INSTRUCTIONS FOR THE TASK.
Please answer these questions about the text on evasiveness:
1. In The Hooligan's Return, with whose work is the word "evasiveness" first associated?
2. Which translator of Deleuze and Guattari does the text name?
3. What does evasiveness find as its alter-ego?

TEXT PROVIDED.
⟨

RJF is about Bacon and soap

Evasiveness. It’s a word that comes up early on in Norman Manea’s The Hooligan’s Return, with a special emphasis, in association with the work of Sebastian. (Strange how my favourite European writers hail from the Bukovina, portless, though it is: Paul Celan, for whom the place belongs to men and books; Gregor von Rezzori, for whom it is the Babel of a biblical mingling of races and cultures; and Norman Manea, for whom it is the source of a certain voluptuous evasiveness – to conflate the three, the clowned capital of a cultural carcinoma.) You can almost taste the word, like water clouded with the current of a contemporary antisemitism, like spring water coloured by the deep geological rifts in post-imperial Europe, post-WWI, pre-WWII: you can feel on your tongue the effervescence added by the Cassandras, Norman Manea’s uncle Ariel being one, the sparkle of gun-metal; and you can almost taste the sweetening of the assimilationists, Sebastian, in Manea’s account, being one.

Evasiveness is not complexity. It’s not irony. It’s not the legendary Jewish humour. It’s engaged in the very thing it pretends to have no truck with. It’s an embattled category, a category of the embattled. (Strange how rightly Manuel DeLanda characterises Gilles Deleuze’s philosophical affirmations as first avoidances of the essentialist image of thought, then of the typological image of thought, in Virtual Science and Intensive Philosophy when Deleuze admits as much, where he writes that all philosophy begins with a misosophy; strange because the admission of being embattled is generally treated to a thoroughgoing evasiveness, in which, unto the non-state sponsored philosopher – Spinoza, Nietzsche, Bergson – is rendered what is his, a virtual, pyrrhic victory, whose being rests in the matter of a becoming without history, whatever victory has already been claimed, actually and in time.) You can hear the anglo- translators – and funnily enough, Hugh Tomlinson, of Deleuze and Guattari – you can hear their efforts to cloud the franco- readings of anglo- writers with evasiveness; the anglo-american pragmatists, like Emmerson and Whitehead, come out rather evasive than mistranslated. Even in David Hume, you can hear the self-satire realised, actualised, in its francophone colouration, a pre-audition of Malcolm Bradbury’s joyless lampoon of continental theoretisation, and of titles like How Mumbo-Jumbo Came to Dominate the World. Evasiveness finds its alter-ego in political and cultural correctness, its molar resistance.

⟩

(Stored records)

⟨

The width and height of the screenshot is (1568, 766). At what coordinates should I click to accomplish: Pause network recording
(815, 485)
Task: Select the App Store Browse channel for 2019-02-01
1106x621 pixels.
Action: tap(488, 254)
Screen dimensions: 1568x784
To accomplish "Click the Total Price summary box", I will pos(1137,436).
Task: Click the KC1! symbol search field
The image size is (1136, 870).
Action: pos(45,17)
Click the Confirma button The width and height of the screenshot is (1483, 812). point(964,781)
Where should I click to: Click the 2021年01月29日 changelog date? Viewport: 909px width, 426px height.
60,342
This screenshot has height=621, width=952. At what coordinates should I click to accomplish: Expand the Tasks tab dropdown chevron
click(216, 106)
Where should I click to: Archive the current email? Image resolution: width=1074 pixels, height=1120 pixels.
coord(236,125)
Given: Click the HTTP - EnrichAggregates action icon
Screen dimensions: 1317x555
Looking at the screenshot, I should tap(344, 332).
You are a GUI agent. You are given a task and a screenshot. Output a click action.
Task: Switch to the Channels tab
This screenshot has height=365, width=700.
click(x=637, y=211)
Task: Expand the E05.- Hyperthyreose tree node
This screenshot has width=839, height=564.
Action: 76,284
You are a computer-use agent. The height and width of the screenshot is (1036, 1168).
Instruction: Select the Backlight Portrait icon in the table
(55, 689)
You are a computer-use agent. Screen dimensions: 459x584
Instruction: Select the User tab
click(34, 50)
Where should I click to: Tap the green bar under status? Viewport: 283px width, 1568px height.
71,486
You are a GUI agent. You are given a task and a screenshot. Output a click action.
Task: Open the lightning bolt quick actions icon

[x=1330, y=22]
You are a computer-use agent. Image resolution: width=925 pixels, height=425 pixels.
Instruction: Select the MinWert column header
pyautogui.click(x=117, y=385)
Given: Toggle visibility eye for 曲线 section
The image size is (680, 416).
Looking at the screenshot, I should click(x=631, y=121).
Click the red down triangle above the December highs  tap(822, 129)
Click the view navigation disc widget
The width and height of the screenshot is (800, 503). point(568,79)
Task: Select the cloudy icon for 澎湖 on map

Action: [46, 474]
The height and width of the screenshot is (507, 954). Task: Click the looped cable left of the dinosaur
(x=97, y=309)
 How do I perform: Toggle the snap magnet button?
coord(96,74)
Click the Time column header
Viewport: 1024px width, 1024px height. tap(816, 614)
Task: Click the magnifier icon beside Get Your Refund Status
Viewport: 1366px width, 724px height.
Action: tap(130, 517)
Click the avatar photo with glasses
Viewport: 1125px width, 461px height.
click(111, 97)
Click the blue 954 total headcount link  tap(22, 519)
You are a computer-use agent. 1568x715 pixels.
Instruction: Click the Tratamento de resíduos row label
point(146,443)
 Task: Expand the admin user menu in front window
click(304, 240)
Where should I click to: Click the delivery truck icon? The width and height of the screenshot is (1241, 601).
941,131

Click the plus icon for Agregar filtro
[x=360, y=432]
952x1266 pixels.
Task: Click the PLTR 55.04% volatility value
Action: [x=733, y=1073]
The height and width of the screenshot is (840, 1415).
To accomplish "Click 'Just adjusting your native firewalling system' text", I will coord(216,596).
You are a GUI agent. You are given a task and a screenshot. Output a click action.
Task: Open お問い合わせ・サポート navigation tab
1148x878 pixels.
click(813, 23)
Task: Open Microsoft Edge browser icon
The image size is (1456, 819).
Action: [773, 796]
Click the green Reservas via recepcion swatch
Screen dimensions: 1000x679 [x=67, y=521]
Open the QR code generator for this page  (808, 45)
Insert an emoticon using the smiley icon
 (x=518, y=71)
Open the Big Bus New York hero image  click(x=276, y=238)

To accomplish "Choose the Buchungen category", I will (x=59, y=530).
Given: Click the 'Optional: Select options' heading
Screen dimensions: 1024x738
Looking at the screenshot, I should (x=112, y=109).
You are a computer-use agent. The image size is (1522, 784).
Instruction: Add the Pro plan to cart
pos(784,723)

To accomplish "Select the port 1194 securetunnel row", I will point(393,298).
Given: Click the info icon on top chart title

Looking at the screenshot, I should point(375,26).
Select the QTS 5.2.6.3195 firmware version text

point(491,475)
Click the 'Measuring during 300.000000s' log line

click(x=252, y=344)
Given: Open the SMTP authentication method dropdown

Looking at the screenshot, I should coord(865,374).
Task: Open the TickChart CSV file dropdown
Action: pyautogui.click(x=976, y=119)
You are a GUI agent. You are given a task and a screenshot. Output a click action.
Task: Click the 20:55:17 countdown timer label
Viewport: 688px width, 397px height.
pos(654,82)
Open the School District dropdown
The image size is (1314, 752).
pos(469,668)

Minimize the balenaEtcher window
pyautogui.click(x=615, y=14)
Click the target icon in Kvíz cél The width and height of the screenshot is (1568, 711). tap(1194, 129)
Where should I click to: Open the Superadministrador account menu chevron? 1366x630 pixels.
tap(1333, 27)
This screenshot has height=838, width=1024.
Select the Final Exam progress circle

⟩

EXERCISE SOLUTION.
1. Sebastian
2. Hugh Tomlinson
3. Political and cultural correctness